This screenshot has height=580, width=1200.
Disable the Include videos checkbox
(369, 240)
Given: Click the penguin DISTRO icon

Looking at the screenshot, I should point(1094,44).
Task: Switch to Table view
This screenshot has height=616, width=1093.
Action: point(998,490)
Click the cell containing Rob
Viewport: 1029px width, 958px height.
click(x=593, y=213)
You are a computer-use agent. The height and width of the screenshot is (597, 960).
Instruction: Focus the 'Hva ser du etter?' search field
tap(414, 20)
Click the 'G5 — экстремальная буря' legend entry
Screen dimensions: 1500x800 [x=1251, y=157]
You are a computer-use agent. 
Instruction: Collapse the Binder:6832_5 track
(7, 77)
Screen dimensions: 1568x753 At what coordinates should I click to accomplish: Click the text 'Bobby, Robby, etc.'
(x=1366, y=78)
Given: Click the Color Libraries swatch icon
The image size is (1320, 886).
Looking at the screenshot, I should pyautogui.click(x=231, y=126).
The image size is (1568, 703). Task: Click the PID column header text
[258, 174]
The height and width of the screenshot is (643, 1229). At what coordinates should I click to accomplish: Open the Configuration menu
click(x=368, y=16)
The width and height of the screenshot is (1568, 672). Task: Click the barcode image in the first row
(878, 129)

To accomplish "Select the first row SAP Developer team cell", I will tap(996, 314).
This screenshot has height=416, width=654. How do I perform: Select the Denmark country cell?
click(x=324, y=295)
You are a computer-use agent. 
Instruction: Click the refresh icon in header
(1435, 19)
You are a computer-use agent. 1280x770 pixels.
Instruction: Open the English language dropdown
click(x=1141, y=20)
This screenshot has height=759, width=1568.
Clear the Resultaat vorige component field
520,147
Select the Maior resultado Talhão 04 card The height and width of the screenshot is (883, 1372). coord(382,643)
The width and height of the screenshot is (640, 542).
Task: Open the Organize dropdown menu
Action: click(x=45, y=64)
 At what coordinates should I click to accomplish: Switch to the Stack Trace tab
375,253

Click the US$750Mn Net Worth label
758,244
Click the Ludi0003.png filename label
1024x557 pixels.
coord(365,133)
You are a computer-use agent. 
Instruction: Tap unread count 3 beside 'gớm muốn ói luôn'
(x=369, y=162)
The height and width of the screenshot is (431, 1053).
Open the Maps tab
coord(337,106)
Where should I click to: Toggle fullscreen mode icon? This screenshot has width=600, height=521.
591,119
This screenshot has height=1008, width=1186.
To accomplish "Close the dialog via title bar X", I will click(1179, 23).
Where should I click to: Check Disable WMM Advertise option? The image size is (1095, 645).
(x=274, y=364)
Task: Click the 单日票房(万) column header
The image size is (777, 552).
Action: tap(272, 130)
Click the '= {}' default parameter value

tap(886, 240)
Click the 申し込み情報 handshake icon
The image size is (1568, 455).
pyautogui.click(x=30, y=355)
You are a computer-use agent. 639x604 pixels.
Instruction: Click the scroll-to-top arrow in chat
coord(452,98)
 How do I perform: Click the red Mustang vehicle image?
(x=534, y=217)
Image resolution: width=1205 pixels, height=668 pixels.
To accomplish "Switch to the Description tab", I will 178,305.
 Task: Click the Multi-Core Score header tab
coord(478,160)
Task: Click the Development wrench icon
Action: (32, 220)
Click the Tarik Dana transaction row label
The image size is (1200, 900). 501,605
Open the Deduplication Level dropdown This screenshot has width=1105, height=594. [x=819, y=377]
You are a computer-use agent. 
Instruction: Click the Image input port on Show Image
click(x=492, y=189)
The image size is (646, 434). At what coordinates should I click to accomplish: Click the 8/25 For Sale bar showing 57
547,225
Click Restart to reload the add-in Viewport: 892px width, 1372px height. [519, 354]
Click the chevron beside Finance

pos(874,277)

····················

▶ [Exercise] Return each line of the records above that contains the word "cell". Matching is case-sensitive.

▶ [The response]
Click the cell containing Rob
To accomplish "Select the first row SAP Developer team cell", I will tap(996, 314).
This screenshot has height=416, width=654. How do I perform: Select the Denmark country cell?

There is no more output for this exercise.